Do you also believe like vanhees71 the probabilistic waves or orbitals are measurable and the probabilistic content is measured all the time? How do you measure the orbitals? Are the orbitals being measurable is dependent on what interpretation you are holding?
 
  • #39
Blue Scallop said:
Only less than half of physicists believe in the minimal statisticial interpretation in which single system doesn't exist and you need ensembles for QT to make sense.
A reliable reference supporting this claim would be nice.
(It's also worth considering whether whoever did the tabulation here was counting "shut up and calculate" and "do I care?" as MSI supporters).
 
  • #40
Where have I said that Bell's theorem is not real? It's confirmed by high-precision experiments with outrageous significance. It's among the most convincing empirical findings for the correctness of QT and for me it's the more convincing for the minimal statistical interpretation.
 
  • #41
vanhees71 said:
Where have I said that Bell's theorem is not real? It's confirmed by high-precision experiments with outrageous significance. It's among the most convincing empirical findings for the correctness of QT and for me it's the more convincing for the minimal statistical interpretation.

As one of the most powerful proponent of the ensemble interpretation. I'd like to ask you about behavior of single system.

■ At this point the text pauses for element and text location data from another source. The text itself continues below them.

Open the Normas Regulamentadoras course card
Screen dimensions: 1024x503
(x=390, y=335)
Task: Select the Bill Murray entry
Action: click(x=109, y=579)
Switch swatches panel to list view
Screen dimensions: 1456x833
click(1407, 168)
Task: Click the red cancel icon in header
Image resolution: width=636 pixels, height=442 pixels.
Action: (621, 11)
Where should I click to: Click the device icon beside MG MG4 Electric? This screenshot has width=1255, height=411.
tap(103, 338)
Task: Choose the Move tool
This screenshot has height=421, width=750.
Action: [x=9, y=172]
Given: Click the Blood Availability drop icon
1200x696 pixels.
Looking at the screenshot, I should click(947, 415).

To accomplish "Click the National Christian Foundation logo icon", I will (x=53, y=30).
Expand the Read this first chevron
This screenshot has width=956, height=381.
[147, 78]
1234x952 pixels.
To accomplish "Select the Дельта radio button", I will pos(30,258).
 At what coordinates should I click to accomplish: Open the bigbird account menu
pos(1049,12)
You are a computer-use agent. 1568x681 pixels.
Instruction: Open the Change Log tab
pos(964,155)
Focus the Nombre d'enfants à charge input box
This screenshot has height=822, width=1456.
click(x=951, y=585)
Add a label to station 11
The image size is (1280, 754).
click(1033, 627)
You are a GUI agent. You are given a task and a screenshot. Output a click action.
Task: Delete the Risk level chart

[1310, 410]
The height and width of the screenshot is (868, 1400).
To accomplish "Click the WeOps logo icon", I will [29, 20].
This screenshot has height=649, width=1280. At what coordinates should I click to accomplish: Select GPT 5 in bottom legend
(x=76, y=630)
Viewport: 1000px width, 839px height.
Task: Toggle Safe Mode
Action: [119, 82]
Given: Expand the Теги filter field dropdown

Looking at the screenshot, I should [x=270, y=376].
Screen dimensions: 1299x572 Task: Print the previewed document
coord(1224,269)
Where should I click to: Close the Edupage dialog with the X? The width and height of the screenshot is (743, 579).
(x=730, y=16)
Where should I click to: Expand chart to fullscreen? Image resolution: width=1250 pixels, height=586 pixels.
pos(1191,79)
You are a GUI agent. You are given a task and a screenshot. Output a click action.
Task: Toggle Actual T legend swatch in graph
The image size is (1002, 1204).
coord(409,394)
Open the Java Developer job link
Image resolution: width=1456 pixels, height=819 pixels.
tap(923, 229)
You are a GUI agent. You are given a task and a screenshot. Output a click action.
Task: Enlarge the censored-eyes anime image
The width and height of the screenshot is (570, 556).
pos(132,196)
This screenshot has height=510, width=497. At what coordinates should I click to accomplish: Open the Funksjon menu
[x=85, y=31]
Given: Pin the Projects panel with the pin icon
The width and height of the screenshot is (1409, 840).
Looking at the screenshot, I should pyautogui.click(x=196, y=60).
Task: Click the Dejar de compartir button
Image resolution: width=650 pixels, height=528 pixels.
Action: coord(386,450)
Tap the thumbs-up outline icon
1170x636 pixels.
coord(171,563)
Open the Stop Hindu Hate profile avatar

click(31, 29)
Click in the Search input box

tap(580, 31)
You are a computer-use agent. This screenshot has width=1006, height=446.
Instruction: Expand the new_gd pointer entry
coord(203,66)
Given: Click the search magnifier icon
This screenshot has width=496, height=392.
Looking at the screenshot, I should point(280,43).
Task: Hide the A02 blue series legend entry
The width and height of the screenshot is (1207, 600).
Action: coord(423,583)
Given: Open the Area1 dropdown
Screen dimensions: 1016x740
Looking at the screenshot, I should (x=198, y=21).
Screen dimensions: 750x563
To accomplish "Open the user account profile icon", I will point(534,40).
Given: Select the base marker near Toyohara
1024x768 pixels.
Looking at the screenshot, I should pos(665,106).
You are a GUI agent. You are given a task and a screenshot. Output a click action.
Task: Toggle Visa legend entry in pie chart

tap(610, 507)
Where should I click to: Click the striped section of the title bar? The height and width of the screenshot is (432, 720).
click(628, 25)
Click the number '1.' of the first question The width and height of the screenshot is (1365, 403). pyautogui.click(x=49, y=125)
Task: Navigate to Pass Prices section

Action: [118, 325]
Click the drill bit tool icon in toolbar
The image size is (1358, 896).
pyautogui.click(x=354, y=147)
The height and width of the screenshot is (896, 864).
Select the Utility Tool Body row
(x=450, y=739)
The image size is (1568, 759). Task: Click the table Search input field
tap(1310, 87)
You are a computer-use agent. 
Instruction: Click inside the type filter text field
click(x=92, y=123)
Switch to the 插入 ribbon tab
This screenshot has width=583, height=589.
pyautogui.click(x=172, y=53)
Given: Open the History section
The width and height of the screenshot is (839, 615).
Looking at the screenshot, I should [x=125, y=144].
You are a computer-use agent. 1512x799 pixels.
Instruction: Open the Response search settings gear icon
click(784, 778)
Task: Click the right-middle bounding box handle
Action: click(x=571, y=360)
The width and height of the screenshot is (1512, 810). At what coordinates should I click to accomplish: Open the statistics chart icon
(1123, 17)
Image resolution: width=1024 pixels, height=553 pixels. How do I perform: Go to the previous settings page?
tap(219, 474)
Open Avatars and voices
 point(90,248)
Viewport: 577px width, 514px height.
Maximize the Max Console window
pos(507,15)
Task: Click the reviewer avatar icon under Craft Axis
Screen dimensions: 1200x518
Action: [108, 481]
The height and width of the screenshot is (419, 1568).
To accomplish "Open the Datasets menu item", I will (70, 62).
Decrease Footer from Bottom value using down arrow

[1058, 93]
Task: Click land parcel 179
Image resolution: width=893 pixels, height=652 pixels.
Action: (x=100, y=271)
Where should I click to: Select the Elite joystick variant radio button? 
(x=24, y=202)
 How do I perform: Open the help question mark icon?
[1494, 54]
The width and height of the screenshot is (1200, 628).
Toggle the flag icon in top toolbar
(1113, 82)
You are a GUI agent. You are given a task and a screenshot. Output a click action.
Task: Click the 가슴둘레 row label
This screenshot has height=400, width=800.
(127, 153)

In the case of a hydrogen atom with a nucleus and one electron. Let's say the quantum states are just mathematical. But what part is mathematical. Is the electron the mathematical entity and the nucleus too. Or neither and only how the electron position appears? In the ensemble interpretation, how do you imagine an atom then as single system?

Conventionally, the electron wave functions is standing wave around the nucleus and when measured, it collapses into being. But for the ensemble intepretation where the collapse is not real. How then does the electron behave in the nucleus for a single system?

I'd just like an idea how you view it. Thanks.
 
  • #42
All you can say is the probability for finding the electron at a given place when you measure its position. There's no other information encoded in the wave function than that.